SOURCE MATERIAL:

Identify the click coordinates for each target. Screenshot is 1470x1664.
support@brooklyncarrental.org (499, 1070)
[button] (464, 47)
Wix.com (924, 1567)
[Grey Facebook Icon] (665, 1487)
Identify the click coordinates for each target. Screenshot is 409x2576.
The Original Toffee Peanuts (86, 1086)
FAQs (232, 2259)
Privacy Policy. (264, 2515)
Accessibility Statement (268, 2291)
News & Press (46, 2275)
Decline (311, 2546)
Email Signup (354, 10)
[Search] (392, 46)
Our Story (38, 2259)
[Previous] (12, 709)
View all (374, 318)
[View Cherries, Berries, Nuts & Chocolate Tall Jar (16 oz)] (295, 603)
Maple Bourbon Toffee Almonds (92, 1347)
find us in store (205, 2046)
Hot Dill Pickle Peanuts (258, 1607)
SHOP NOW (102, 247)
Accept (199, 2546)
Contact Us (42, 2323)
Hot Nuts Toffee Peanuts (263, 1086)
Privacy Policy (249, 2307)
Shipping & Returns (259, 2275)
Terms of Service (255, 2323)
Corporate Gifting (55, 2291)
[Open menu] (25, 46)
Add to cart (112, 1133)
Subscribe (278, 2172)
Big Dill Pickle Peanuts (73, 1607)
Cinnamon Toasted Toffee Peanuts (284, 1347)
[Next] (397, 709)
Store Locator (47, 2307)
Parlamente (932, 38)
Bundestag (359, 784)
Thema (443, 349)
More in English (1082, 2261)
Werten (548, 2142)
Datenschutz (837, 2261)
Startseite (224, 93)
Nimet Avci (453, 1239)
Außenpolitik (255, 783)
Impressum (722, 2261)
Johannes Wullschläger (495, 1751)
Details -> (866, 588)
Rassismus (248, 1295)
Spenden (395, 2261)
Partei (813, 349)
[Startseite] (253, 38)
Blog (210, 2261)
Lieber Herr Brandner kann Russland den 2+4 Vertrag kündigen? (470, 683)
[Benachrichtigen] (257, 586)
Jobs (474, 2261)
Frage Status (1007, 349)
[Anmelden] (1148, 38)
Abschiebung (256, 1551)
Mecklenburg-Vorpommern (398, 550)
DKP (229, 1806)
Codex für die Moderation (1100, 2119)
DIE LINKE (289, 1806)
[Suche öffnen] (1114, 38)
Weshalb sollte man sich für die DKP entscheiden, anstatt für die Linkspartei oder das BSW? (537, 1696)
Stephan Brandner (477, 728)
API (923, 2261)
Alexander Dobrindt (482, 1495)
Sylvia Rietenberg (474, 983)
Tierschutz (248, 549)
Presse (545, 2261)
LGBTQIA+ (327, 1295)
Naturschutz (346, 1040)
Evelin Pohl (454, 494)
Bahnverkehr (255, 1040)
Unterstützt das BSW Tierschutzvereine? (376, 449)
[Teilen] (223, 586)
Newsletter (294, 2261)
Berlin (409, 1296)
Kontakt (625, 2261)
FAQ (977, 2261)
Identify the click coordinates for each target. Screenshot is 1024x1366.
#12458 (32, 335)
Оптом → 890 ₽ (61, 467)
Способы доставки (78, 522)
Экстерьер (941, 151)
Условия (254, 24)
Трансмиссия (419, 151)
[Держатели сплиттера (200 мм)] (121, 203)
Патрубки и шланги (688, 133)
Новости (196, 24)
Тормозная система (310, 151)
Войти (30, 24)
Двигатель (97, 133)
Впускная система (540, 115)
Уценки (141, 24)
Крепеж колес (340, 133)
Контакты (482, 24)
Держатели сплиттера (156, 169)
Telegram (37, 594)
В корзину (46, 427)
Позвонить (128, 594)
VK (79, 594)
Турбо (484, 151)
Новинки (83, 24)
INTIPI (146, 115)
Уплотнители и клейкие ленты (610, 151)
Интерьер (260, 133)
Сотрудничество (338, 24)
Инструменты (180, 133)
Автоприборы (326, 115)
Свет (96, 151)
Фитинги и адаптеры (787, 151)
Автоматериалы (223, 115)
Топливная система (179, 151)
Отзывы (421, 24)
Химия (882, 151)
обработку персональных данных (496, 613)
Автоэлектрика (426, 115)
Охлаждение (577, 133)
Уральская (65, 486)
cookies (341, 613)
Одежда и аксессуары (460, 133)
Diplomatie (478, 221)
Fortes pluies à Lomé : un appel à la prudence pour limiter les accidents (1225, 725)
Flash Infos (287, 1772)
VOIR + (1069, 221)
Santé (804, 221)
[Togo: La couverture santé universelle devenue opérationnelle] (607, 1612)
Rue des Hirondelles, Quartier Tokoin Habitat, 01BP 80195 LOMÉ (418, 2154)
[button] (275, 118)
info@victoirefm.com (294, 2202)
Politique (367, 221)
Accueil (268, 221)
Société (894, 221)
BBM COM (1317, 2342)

WORK INSTRUCTION: Every record in the material above should be set down exactly.

ANSWER SPACE:
Identify the click coordinates for each target. Screenshot is 1470x1664.
support@brooklyncarrental.org (499, 1070)
[button] (464, 47)
Wix.com (924, 1567)
[Grey Facebook Icon] (665, 1487)
Identify the click coordinates for each target. Screenshot is 409x2576.
The Original Toffee Peanuts (86, 1086)
FAQs (232, 2259)
Privacy Policy. (264, 2515)
Accessibility Statement (268, 2291)
News & Press (46, 2275)
Decline (311, 2546)
Email Signup (354, 10)
[Search] (392, 46)
Our Story (38, 2259)
[Previous] (12, 709)
View all (374, 318)
[View Cherries, Berries, Nuts & Chocolate Tall Jar (16 oz)] (295, 603)
Maple Bourbon Toffee Almonds (92, 1347)
find us in store (205, 2046)
Hot Dill Pickle Peanuts (258, 1607)
SHOP NOW (102, 247)
Accept (199, 2546)
Contact Us (42, 2323)
Hot Nuts Toffee Peanuts (263, 1086)
Privacy Policy (249, 2307)
Shipping & Returns (259, 2275)
Terms of Service (255, 2323)
Corporate Gifting (55, 2291)
[Open menu] (25, 46)
Add to cart (112, 1133)
Subscribe (278, 2172)
Big Dill Pickle Peanuts (73, 1607)
Cinnamon Toasted Toffee Peanuts (284, 1347)
[Next] (397, 709)
Store Locator (47, 2307)
Parlamente (932, 38)
Bundestag (359, 784)
Thema (443, 349)
More in English (1082, 2261)
Werten (548, 2142)
Datenschutz (837, 2261)
Startseite (224, 93)
Nimet Avci (453, 1239)
Außenpolitik (255, 783)
Impressum (722, 2261)
Johannes Wullschläger (495, 1751)
Details -> (866, 588)
Rassismus (248, 1295)
Spenden (395, 2261)
Partei (813, 349)
[Startseite] (253, 38)
Blog (210, 2261)
Lieber Herr Brandner kann Russland den 2+4 Vertrag kündigen? (470, 683)
[Benachrichtigen] (257, 586)
Jobs (474, 2261)
Frage Status (1007, 349)
[Anmelden] (1148, 38)
Abschiebung (256, 1551)
Mecklenburg-Vorpommern (398, 550)
DKP (229, 1806)
Codex für die Moderation (1100, 2119)
DIE LINKE (289, 1806)
[Suche öffnen] (1114, 38)
Weshalb sollte man sich für die DKP entscheiden, anstatt für die Linkspartei oder das BSW? (537, 1696)
Stephan Brandner (477, 728)
API (923, 2261)
Alexander Dobrindt (482, 1495)
Sylvia Rietenberg (474, 983)
Tierschutz (248, 549)
Presse (545, 2261)
LGBTQIA+ (327, 1295)
Naturschutz (346, 1040)
Evelin Pohl (454, 494)
Bahnverkehr (255, 1040)
Unterstützt das BSW Tierschutzvereine? (376, 449)
[Teilen] (223, 586)
Newsletter (294, 2261)
Berlin (409, 1296)
Kontakt (625, 2261)
FAQ (977, 2261)
Identify the click coordinates for each target. Screenshot is 1024x1366.
#12458 (32, 335)
Оптом → 890 ₽ (61, 467)
Способы доставки (78, 522)
Экстерьер (941, 151)
Условия (254, 24)
Трансмиссия (419, 151)
[Держатели сплиттера (200 мм)] (121, 203)
Патрубки и шланги (688, 133)
Новости (196, 24)
Тормозная система (310, 151)
Войти (30, 24)
Двигатель (97, 133)
Впускная система (540, 115)
Уценки (141, 24)
Крепеж колес (340, 133)
Контакты (482, 24)
Держатели сплиттера (156, 169)
Telegram (37, 594)
В корзину (46, 427)
Позвонить (128, 594)
VK (79, 594)
Турбо (484, 151)
Новинки (83, 24)
INTIPI (146, 115)
Уплотнители и клейкие ленты (610, 151)
Интерьер (260, 133)
Сотрудничество (338, 24)
Инструменты (180, 133)
Автоприборы (326, 115)
Свет (96, 151)
Фитинги и адаптеры (787, 151)
Автоматериалы (223, 115)
Топливная система (179, 151)
Отзывы (421, 24)
Химия (882, 151)
обработку персональных данных (496, 613)
Автоэлектрика (426, 115)
Охлаждение (577, 133)
Уральская (65, 486)
cookies (341, 613)
Одежда и аксессуары (460, 133)
Diplomatie (478, 221)
Fortes pluies à Lomé : un appel à la prudence pour limiter les accidents (1225, 725)
Flash Infos (287, 1772)
VOIR + (1069, 221)
Santé (804, 221)
[Togo: La couverture santé universelle devenue opérationnelle] (607, 1612)
Rue des Hirondelles, Quartier Tokoin Habitat, 01BP 80195 LOMÉ (418, 2154)
[button] (275, 118)
info@victoirefm.com (294, 2202)
Politique (367, 221)
Accueil (268, 221)
Société (894, 221)
BBM COM (1317, 2342)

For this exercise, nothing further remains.